Profile Image for Brian Grover.
809 reviews5 followers
November 8, 2017
This was a mostly terrible book. It's a collection of short stories, and the blurbs compare her to Pynchon and Delillo - which, maybe Pynchon, since he's so difficult to read. The stories are mostly nonsensical, like bad ideas in a early phase of being workshopped, and I chewed through them pretty quickly, more out of consternation than enjoyment. Bumped from one star to two for the last entry here, You, Disappearing - it's a story about a mysterious plague where all the things (including people) on Earth just start popping out of existence, it's the only thing here that even makes sense, much less has emotional resonance, but I enjoyed it. That's it!
1,023 reviews17 followers
October 2, 2016
alexandra kleeman here trades styles between stories, from abstract and disjointed pieces that are somewhat uncomfortable and share DNA with the similarly minded absurdist Amelia Gray to more concrete depictions of the human condition that still sort of feel like someone is playing the record backwards. i enjoyed many of these stories, though some of them i'd be hard pressed to tell you what they were about; each of them made me feel uneasy in my skin. kleeman is someone worth watching as she growns into her formidable powers.
11 reviews
July 20, 2018
This is a continuation of my review of her first book: Please make it stop! It hurts too much! Innocent trees are being slaughtered so this literary yuppie can continue being pretentious.

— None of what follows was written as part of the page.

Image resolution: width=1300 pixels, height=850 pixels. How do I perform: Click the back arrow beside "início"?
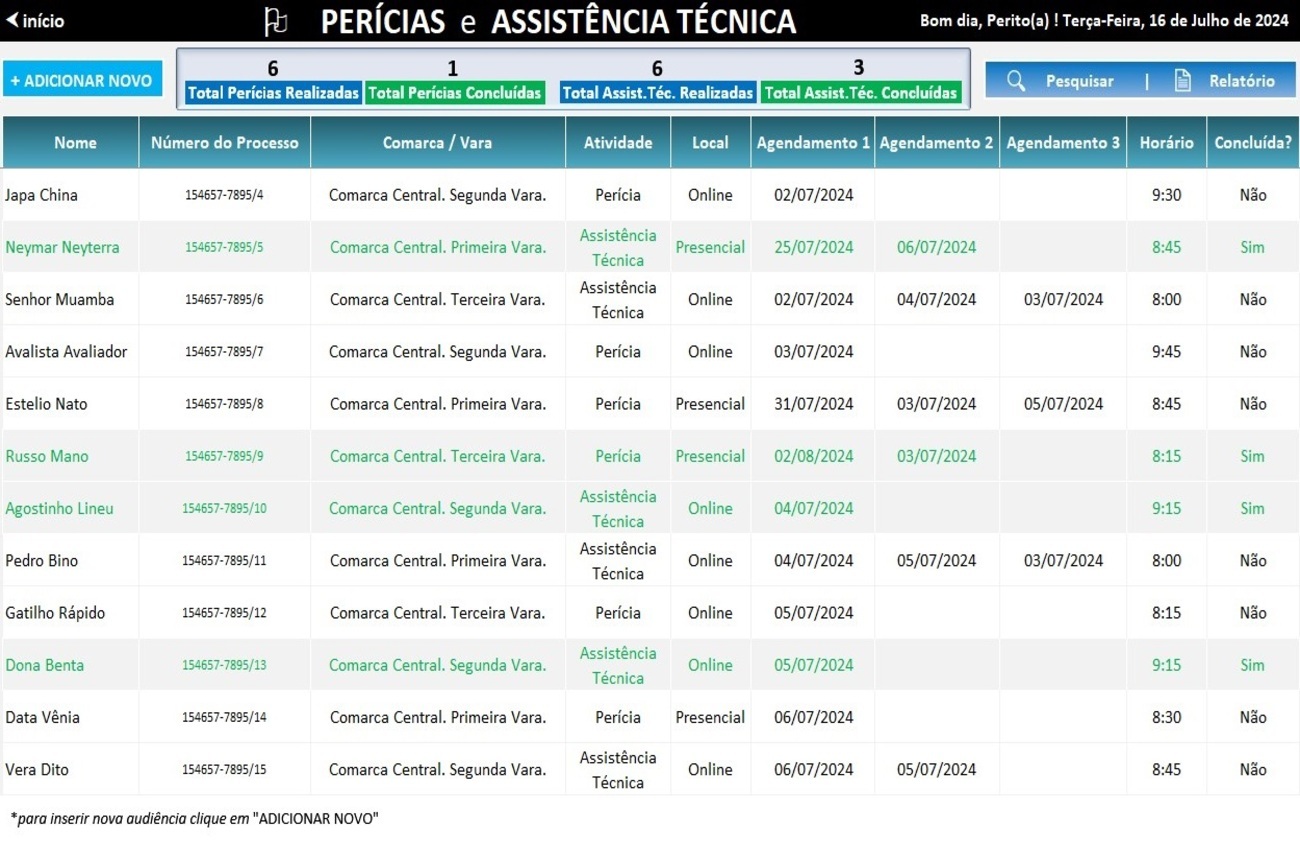pyautogui.click(x=12, y=21)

Now I must listen to Van Halen's first six albums to remind that true virtuosity exist only in music and I should never expect it in any other art form.
Profile Image for Salty Swift.
750 reviews4 followers
May 31, 2017
Am I allowed to call this novel garbage with an absolutely straight face? What an utter waste of ink, time and "effort". If I had it my way, I'd give this no stars.
Profile Image for Ben Brackett.
1,228 reviews4 followers
August 6, 2021
Despite liking how she writes, this was very hit or miss, and the hits weren't big ones.